On the other hand, the Digitimes sources say the 12-inch MacBook Air will be no radical departure from the Air’s nearly five-year-old form factor, so well have to wait and see.
There are also sporadic rumors contending that Apple A-Series ARM SoC powered clamshell touchscreen (or hybrid) laptops running the iOS are almost inevitable, but if so I’m doubtful they will be called Macs. Others contend that an expanded MacBook Pro line (possibly renamed “Air” or something else) will nail down the OS X end, while iOS laptops step into the role currently filled by the two entry-level MacBook Air models.
It’s interesting that the rumor mills have also been predicting a new 12-point-something inch Apple laptop family, which is the same size panel projected for an iPad Pro machine to be introduced later this year, or more likely in 1H/15. If both machines are in the works, using a common panel size would make a great deal of sense. And yes, it will undoubtedly be Retina resolution.
An iOS laptop would be ideal for many users, and hopefully would accelerate productivity app conception and development for the iOS platform. However, some of us would still need a Mac.
So it was reassuring to read an excerpt from a recent Macworld interview with Apple brass Phil Schiller, Bud Tribble, and Craig Federighi, cited by KnowYourMobile in which Mr.Federighi allowed:
“You dont want to see the Mac became less good at being a Mac because someone tried to turn it into iOS,… [S]o youll see them be the same where that makes sense, and youll see them be different in those things that are critical to their essence…. iPads are iPads and MacBooks are MacBooks and both run different software and always will do.”

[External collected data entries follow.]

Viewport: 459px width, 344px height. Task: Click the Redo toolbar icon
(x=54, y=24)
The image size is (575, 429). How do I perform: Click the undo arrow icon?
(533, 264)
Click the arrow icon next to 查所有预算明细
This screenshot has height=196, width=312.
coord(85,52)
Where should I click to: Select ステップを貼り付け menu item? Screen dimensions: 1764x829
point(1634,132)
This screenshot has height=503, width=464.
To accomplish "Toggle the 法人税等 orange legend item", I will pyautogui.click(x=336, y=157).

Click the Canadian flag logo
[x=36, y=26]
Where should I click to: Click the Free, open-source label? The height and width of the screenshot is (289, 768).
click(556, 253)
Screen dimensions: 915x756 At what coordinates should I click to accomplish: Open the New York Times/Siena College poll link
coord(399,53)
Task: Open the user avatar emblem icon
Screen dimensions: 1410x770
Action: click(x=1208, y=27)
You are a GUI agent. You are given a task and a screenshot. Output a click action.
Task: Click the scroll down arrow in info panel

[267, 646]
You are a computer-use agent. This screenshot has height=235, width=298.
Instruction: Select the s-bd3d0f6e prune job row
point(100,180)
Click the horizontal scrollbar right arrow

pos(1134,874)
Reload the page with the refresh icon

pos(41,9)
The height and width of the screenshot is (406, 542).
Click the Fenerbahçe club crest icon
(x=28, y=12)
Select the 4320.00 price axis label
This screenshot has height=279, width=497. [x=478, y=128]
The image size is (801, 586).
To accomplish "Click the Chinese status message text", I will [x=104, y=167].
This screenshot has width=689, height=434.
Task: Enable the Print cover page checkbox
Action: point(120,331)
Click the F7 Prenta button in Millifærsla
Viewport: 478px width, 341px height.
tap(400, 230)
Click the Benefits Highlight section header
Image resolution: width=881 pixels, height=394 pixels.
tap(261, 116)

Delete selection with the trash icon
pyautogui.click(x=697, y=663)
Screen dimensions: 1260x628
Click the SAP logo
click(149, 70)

Mr. Schiller added that “There is a super-important role for the Mac that will always be. We dont see an end to that role. Theres a role for the Mac as far as our eye can see. A role in conjunction with smartphones and tablets, that allows you to make the choice of what you want to use. Our view is, the Mac keeps going forever, because the differences it brings are really valuable.”
Music to my ears. Don’t get me wrong. I love my iPad. But it’s no way a replacement for a Mac when you really need to get some serious work done efficiently.
Oh, and another point I do agree with E. Werner Reschke on at least somewhat is that Apple should change the enclosure color on the new iOS laptops or MacBook Airs, or whatever the entry level Apple laptop turns out to be, to black, which would help distinguish them from the high-end professional models which would retain the current anodized aluminum “silver” livery. There is fairly recent precedent for this in the first-generation Intel polycarbonate Macbooks, and of course in tradition with Mac PowerBook laptops before 2001.
Indeed, why stop at just black? There’s also historical precedent for other-colored Apple laptops in the original G3 iBooks of 1999-2000. And while the iPhone 5c hasn’t been a land-office seller, I don’t think it’s because of the color choice available — more due to the desirability of the iPhone 5s for mot a whole lot more money.
Speaking of which, we’re perhaps overlooking the obvious, especially for our hypothetical iOS powered laptops, of Apple offering them in 5s-style Silver/White, Space Grey/Black, and Gold. Sign me up for a Gold one.